* SELECTED PASSAGE:

At a first glance, this seems orthogonal to the other options being discussed. However, because these options are about managing upgrade costs, decreasing said costs could change the cost-benefit analysis on the others, so it seems worth keeping in mind here.

Have I missed any important aspects in this summary?

angerman commented 2 years ago

@Ericson2314 That is an interesting observation. I think it's more that my focus is on what my perceived challenges are that I hope a tick-tock cycle would address, whereas this proposal focuses on the how it want's to address this. I don't think the proposal focuses enough on not breaking the surface level language.

@AllanKinnaird your observation of the academic and commercial split in the haskell ecosystem is quite right. There certainly is that. Commercial applicant have to work with the tools available today; and they also don't derive any noticeable value from code churn. It costs (non-trivial) time to upgrade and brings no discernible benefits. Training folks on new GHC features also takes time. At the same time knowing in a commercial setting which features to use for which specific problem is a skill you acquire over a long period of time. The flexibility of the language means you'll need to make tradeoffs. Do you use monad transformers? And effect system? Type Families and Data Families? Do you want to use the lens library, and thus need everyone to be comfortable with these features?

* DATASET ENTRIES:
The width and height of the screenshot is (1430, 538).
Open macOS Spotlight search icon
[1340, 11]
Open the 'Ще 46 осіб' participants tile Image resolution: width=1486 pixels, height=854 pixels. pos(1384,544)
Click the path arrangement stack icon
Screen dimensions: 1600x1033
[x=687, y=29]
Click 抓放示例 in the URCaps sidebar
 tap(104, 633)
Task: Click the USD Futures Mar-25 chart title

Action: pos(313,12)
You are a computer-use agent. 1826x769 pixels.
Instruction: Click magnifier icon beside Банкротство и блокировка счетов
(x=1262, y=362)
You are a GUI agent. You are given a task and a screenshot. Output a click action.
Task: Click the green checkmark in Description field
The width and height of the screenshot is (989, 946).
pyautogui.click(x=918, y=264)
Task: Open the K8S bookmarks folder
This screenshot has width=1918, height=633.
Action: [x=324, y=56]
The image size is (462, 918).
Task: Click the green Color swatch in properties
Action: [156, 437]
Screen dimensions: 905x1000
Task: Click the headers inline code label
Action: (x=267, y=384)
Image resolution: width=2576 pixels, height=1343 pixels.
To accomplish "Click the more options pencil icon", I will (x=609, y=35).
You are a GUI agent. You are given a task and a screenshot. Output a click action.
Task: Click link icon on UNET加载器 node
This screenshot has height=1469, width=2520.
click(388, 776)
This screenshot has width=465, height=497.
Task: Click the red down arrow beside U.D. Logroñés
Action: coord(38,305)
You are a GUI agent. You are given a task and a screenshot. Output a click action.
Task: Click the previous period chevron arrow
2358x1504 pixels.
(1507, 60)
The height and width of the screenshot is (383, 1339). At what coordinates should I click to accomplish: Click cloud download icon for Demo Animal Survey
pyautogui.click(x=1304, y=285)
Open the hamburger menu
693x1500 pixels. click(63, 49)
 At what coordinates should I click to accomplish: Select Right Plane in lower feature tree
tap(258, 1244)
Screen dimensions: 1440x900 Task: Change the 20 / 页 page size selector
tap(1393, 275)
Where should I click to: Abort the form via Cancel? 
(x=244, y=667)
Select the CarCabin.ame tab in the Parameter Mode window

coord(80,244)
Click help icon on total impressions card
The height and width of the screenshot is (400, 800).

* TASKS TO COMPLETE:
1/ In the GHC upgrade discussion, which Haskell features or libraries do the closing questions about commercial tradeoffs ask about?
2/ Rewrite the part of the GHC upgrade discussion that opens with the words "angerman commented 2" and closes with "surface level language.", swapping "proposal" for "plan".
The items aren't needed for any of this.

* OUTPUTS BY TASK:
1/ monad transformers, effect system, Type Families, Data Families, lens library

2/
angerman commented 2 years ago

@Ericson2314 That is an interesting observation. I think it's more that my focus is on what my perceived challenges are that I hope a tick-tock cycle would address, whereas this plan focuses on the how it want's to address this. I don't think the plan focuses enough on not breaking the surface level language.